В Чувстве головокружения документы обладают другим, пронзительным смыслом. Они будто говорят: «Я рассказал вам чистую правду». Читатель художественной литературы нечасто предъявляет книге подобные требования. Зримое свидетельство придает описанию таинственный избыточный пафос. Фотографии и другие воспроизведенные реликвии становятся изысканным указателем в безвозвратном прошлом.
Иногда они выглядят как закорючки в Тристраме Шенди автору хочется видеть в нас посвященных. А в других случаях эти настойчивые реликвии кажутся дерзким вызовом самодостаточности слов. Всё же, рассказывая в Кольцах Сатурна о своей любимой Морской читальне в Саутуолде, где он часами сидел над записями в вахтенном журнале патрульного судна, снявшегося с якоря осенью 1914 года, Зебальд пишет: «всякий раз, как я расшифровывал одну из этих записей, мне казалось, что след, давным-давно исчезнувший в воздухе или на воде, вдруг проступал на странице». И тогда, продолжает Зебальд, закрыв крапчатую как мрамор обложку вахтенного журнала, он вновь задумывался «о таинственной силе писаного слова».
2000
Плод мудрости
Другая красота мудрая, радужная книга польского писателя Адама Загаевского простирает крылья над множеством жанров: воспоминания о взрослении, повседневные заметки, афористичные размышления, виньетки, апология поэзии то есть защита идеи литературного величия.
Конечно, назвать Загаевского писателем не совсем верно: поэт, который пишет неизбежную прозу, не утрачивает прав на более высокое звание.
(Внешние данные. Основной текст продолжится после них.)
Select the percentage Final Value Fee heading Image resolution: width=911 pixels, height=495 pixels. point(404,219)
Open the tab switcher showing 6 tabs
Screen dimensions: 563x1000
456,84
Проза это дело многословное, в частности, проза Загаевского заполняет гораздо больше страниц, чем его стихи. Но в канонической двухпартийной системе литературы поэзия всегда попирает прозу. Поэзия олицетворяет литературу в ее самой серьезной, самой насыщенной, самой желанной ипостаси. «Автор и читатель всегда мечтают о великом стихотворении, о его создании, прочтении, проживании». Жить стихами: возвыситься поэзией, погрузиться в ее глубины, быть ею на мгновение спасенным.